Central to Altos’s vision is a procedure called cellular reprogramming. 

With every human birth, biology demonstrates its powers of rejuvenation by turning the old cells from parents into the youthful tissues of a newborn. 

In 2006, Yamanaka created a similar effect in the lab. He found that activating four genes in skin cells transformed them into an embryonic state, from which they could grow into the body’s numerous tissues. 

The work fuelled a wave of interest in growing spare parts for patients, but the procedure has its risks: activate the “Yamanaka factors” inside living animals and they can develop teratomas — tumours made due to a grim confusion of different cell types.

Scientists are refining the procedure, winding back the clock just enough to make cells youthful, but not cancerous. 

In one landmark study, Juan Carlos Izpisua Belmonte, a developmental biologist who will lead the Altos institute in San Diego, showed that switching on Yamanaka factors for a six-week burst rejuvenated old mice and extended their lifespan by nearly one-third. 

“With careful modulation, ageing might be reversed,” he says.

The same trick would be hard to pull off in humans.

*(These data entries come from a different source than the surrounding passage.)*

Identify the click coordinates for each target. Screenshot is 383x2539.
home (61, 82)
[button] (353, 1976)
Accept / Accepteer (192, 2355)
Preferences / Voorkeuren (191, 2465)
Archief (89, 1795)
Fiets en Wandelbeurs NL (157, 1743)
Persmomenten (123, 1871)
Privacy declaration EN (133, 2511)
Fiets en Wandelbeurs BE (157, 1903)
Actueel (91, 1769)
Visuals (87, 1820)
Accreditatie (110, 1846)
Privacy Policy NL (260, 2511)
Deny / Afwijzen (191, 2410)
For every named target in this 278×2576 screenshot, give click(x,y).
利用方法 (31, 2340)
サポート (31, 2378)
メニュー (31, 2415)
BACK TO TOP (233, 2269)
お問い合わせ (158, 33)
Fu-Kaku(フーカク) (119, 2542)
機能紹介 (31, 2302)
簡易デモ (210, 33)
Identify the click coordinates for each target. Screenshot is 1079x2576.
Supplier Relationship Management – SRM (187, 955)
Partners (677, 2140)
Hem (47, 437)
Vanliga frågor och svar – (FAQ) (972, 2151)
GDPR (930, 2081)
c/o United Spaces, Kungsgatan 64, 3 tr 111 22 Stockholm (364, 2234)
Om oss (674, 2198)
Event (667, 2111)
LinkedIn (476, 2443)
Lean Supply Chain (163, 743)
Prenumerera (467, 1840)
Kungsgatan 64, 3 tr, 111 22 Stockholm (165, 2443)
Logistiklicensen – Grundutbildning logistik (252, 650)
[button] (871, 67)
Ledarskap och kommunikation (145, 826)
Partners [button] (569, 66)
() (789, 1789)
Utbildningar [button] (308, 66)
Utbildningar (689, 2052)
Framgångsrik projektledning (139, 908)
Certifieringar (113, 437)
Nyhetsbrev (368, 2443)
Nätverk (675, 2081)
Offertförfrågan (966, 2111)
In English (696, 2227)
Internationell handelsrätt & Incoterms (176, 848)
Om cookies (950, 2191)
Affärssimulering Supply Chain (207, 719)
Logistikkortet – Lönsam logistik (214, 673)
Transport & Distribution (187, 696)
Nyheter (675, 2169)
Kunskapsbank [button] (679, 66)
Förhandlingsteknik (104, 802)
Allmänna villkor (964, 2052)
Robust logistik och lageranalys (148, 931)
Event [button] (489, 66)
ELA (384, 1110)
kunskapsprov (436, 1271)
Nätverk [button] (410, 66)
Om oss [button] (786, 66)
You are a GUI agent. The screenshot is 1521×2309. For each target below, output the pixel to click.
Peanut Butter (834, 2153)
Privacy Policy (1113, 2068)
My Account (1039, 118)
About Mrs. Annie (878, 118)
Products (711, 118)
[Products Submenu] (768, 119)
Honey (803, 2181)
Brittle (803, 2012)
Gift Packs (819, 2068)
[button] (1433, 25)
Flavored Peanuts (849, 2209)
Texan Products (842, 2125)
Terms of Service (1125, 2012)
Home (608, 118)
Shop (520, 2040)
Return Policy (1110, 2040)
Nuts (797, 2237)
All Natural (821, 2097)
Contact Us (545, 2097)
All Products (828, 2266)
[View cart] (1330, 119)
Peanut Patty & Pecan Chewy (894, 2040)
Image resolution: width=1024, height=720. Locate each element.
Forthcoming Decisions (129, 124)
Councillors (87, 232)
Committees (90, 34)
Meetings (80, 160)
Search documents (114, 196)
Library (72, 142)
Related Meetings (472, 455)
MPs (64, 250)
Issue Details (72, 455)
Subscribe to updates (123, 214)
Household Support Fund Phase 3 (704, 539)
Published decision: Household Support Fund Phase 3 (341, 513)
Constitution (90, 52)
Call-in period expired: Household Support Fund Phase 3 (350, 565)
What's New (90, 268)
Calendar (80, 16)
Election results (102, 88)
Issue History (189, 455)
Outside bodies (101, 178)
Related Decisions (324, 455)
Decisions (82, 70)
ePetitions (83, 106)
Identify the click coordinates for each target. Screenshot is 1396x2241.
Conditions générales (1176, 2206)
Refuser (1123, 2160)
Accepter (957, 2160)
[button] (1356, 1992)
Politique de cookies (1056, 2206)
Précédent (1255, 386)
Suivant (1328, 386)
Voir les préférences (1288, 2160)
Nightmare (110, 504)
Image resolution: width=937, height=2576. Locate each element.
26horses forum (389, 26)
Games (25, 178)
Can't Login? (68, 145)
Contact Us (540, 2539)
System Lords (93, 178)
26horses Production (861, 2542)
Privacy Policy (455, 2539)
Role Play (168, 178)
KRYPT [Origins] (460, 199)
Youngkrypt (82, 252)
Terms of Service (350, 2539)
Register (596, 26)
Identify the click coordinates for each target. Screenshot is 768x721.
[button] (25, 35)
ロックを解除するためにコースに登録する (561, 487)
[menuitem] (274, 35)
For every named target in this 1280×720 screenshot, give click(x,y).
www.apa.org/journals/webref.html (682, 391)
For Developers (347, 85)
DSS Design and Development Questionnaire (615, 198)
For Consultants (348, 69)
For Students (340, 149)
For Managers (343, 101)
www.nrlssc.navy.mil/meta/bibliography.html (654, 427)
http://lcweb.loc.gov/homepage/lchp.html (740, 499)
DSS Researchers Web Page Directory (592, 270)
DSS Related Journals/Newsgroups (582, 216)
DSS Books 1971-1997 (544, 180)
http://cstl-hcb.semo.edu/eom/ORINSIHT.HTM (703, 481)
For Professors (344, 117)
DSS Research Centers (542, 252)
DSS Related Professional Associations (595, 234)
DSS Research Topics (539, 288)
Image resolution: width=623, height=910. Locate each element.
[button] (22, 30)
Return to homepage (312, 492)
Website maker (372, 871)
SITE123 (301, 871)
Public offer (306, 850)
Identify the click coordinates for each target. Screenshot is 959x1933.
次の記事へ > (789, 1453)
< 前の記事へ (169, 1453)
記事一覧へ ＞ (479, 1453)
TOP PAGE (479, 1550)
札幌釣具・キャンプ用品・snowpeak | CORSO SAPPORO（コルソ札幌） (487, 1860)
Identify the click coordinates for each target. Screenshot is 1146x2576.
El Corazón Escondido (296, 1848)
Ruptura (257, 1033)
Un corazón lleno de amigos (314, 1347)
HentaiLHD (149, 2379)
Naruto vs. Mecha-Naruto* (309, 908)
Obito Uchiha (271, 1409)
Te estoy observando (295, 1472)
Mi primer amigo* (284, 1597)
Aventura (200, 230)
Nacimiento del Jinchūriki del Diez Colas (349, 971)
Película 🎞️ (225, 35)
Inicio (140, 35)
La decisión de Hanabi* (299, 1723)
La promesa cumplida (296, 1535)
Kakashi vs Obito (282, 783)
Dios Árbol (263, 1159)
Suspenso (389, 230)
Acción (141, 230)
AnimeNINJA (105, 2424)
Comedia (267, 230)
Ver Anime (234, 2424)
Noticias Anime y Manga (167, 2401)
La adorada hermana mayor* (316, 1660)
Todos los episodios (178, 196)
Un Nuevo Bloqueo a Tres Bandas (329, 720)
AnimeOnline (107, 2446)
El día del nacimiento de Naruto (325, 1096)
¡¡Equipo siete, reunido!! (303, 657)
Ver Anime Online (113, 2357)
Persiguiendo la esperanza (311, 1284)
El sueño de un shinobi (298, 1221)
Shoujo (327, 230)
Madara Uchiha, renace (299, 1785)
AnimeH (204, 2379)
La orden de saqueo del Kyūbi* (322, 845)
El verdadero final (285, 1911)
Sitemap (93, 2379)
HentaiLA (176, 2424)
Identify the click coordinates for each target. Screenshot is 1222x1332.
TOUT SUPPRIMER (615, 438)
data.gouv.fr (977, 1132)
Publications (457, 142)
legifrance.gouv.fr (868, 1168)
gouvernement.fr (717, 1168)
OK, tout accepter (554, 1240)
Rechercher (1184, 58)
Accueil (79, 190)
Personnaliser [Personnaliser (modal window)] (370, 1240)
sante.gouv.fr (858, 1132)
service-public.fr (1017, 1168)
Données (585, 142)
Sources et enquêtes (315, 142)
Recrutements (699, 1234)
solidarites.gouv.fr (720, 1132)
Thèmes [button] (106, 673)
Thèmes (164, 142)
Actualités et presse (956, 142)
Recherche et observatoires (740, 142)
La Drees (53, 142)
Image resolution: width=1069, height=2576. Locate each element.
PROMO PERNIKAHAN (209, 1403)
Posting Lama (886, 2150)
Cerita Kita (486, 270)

Instead, the hope is to find new biological pathways that, when targeted with drugs, rejuvenate old or senescent cells without causing cancer. 

There are no guarantees of success, of course, but that is the nature of medical research.

“What excites me about Altos is that it’s a new way to do science,” Reik says. “It appeals to me because you can achieve so much more in a bigger team. We want to knuckle down.”